I got scared and very annoyed at the same time when I was told the news. I asked myself why did I not see this coming and then I got really scared about why this was happening to me.

Now I accept it. I am no holy Joe or anything like that, but this is what God has handed me, and that is that. It is going to happen and when it happens it happens. It could be next week or next month or I might get another six months out of it.

I have three children and a wife. My kids are aged 29, 27 and 26 and this has changed relations with my wife and kids. My wife and myself are divorced a long time and this has brought the whole family together.

I now have a grandson and I want to die because I don’t want to see him die first, if that makes sense.

He is only 15 months and he is running around and having fun and to see him run is better than to see something happening to him or him being hurt.

My family are all very upset and they know what is going to happen to me and that it is going to happen sooner rather that later. They are not looking forward to it but they are prepared for it, if you can prepare a person for death. The staff here are fabulous. I couldn’t say enough about them and this place. It has been a lifesaver for me.

What advice would I offer people from my experiences? Don’t smoke and don’t drink. I was too young when I started drinking. I also think all men should get regular health check-ups.

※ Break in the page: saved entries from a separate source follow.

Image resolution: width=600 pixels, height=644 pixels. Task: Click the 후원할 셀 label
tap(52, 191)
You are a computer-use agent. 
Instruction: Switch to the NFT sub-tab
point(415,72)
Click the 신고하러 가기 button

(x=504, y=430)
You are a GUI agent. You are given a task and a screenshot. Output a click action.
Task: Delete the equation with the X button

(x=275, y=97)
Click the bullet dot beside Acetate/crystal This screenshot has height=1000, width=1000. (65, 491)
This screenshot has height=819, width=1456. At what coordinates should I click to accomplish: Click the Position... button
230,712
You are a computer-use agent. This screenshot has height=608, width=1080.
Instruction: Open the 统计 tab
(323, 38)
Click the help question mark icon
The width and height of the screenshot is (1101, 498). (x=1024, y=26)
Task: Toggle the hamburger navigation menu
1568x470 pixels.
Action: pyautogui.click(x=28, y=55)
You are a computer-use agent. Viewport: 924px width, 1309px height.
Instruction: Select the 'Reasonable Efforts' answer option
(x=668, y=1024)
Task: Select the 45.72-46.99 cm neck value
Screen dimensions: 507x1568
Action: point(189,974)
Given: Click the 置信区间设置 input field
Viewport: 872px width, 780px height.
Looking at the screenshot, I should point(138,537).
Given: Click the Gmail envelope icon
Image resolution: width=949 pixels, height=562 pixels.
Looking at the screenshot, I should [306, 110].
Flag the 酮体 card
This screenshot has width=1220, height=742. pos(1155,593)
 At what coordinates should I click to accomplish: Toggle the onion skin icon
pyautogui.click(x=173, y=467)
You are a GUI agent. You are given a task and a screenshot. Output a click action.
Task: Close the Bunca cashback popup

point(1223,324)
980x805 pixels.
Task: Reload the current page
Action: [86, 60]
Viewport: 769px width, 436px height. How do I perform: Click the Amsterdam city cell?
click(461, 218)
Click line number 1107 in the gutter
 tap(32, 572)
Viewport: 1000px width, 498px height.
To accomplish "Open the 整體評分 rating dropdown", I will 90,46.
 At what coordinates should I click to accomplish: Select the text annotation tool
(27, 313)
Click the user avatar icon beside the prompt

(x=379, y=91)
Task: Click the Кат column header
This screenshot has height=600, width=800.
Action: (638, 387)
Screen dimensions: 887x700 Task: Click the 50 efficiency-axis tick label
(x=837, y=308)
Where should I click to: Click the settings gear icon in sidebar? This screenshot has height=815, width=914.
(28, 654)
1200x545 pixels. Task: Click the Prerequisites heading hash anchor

I expect to be going home at some stage but reckon I’ll be back and when I die, I’ll die here. The pressure of it is like when you are stretching out to grab someone’s hand and they are stretching out to hold onto yours. You don’t want to let go but eventually you have to. I am not afraid to die. I think it is something that God will get me through and my deceased mother and father. I believe they will be there as well.

My only regrets were not spending more time with the kids as I was away working. I should have got a job where I could have stayed nearer to the kids, but unfortunately I had to go where the money was.

“What I am proud of most when I look back is having the kids, raising them and preparing them to look after themselves. The irony is that the roles have changed now and they are the ones looking after me.